Hacker News new | ask | show | jobs
by PaulHoule 999 days ago
I worked at a place where we had machine learning systems with a big pile of dependencies that pip could not consistently resolve, I figured out what most of the technical problems where but I was still struggling with wetware problems and they eventually put me on a Scala/Typescript project instead.

One big problem is that pip just starts downloading and installing things optimistically, it does not get a global view of the dependencies and if it finds a conflict it can't reliably back out from where it is and find a good configuration. The answer is to do what maven does or what conda does and download the dependency graph of all the matching versions and get a solve before before you start downloading. Towards the end of my time on that project I had built something that assembled a "wheelhouse" of wheels necessary to run my system and would install them directly.

What I figured out was that you could download just the dependencies from a wheel with 2 or 3 range requests because a wheel is just a ZIP file and you can download the header and the directory from the end of the file and then know where the metadata is and download just that. Recently pypi got some sense and now they let you download just the metadata.

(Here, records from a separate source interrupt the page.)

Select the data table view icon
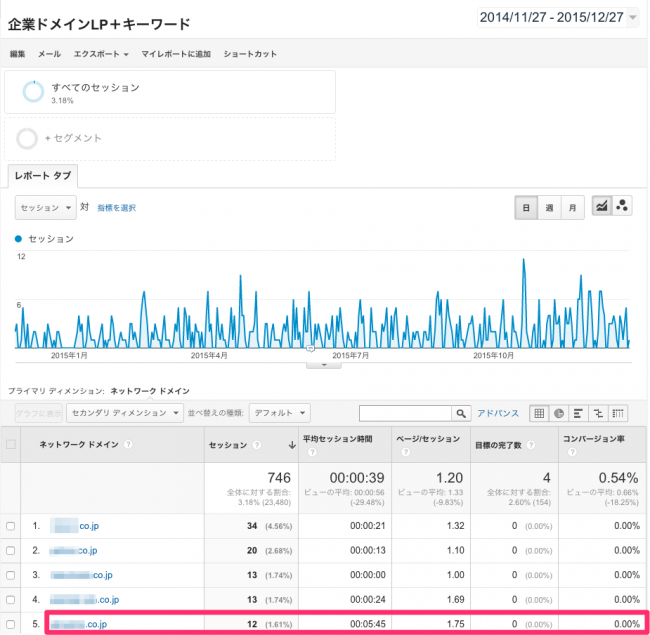This screenshot has width=650, height=635. click(538, 413)
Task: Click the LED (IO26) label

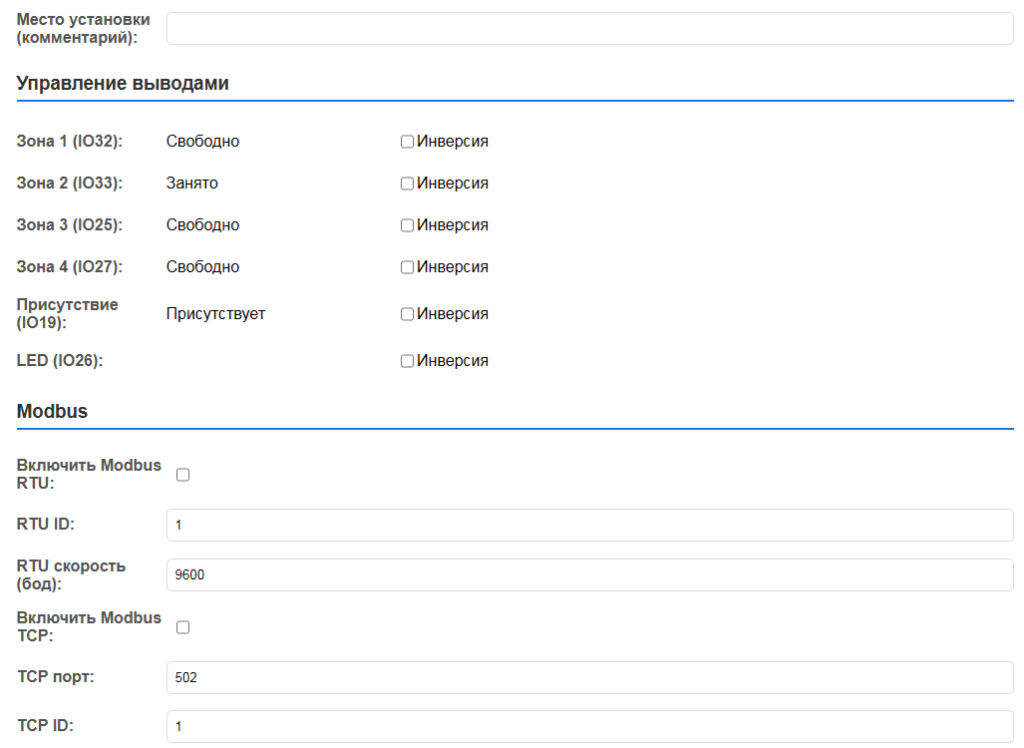Action: tap(60, 361)
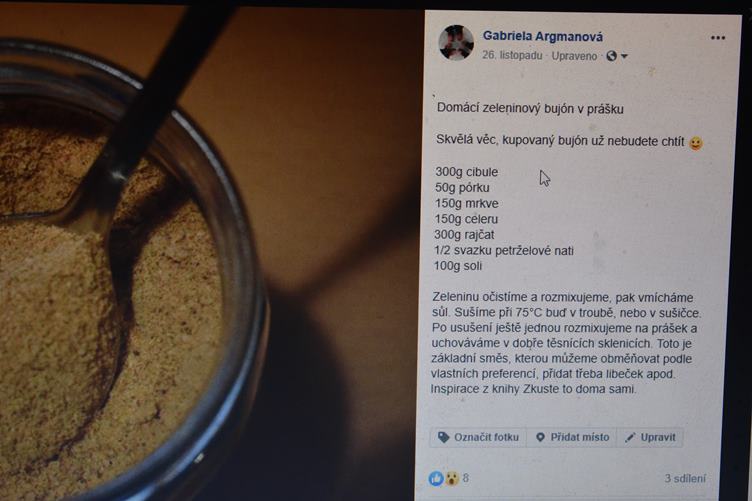Screen dimensions: 752x501
Task: Click the Wow reaction emoji icon
Action: click(x=451, y=478)
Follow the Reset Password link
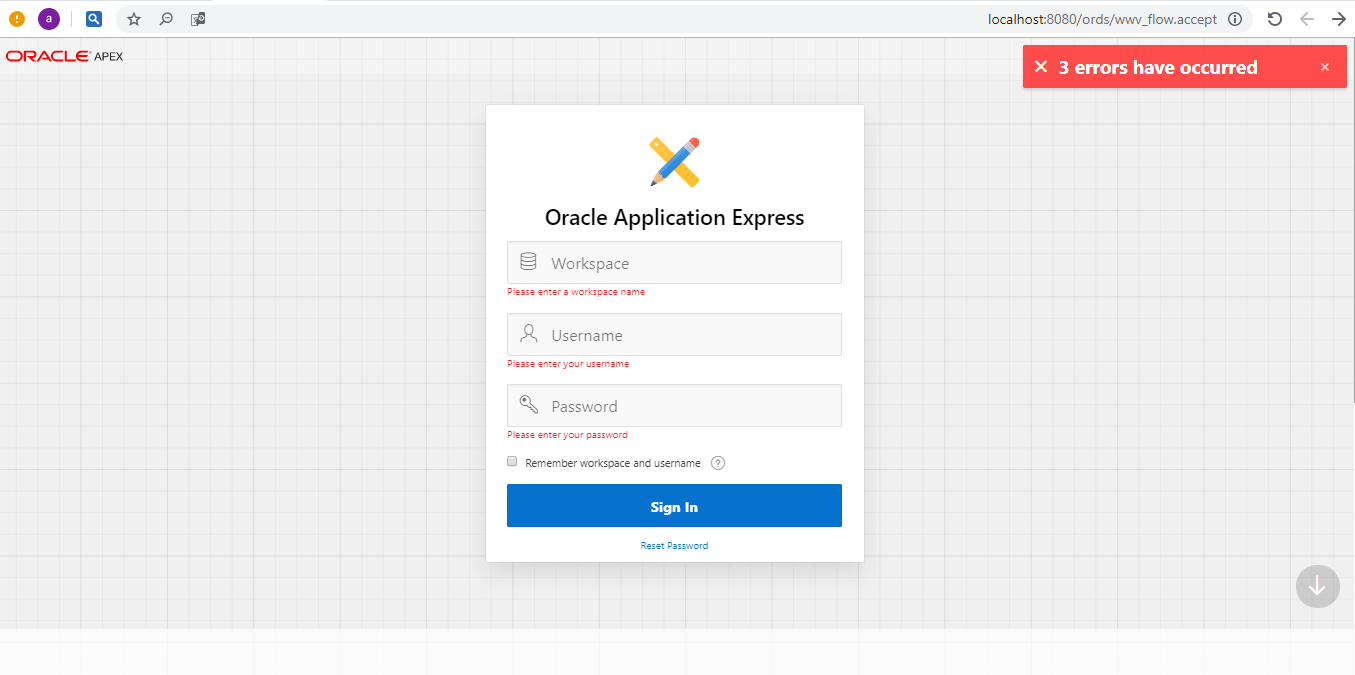Image resolution: width=1355 pixels, height=675 pixels. click(x=674, y=546)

And that's the story of Python packaging. Things are really going in the right direction but progress has been slow because the community has mistaken "98% correct" (e.g. wrong) with "has 98% of the features somebody might want" It might have been a lot better if somebody with some vision and no tolerance for ambiguity had gotten in charge a long time ago.

1 comments

A new dependency resolver was introduced [0] with pip 20.3 (in 2020) which sounds like it's meant to address the problem you're describing. Were you using an earlier version of pip or is this still a problem?

[0] https://pip.pypa.io/en/latest/user_guide/#changes-to-the-pip...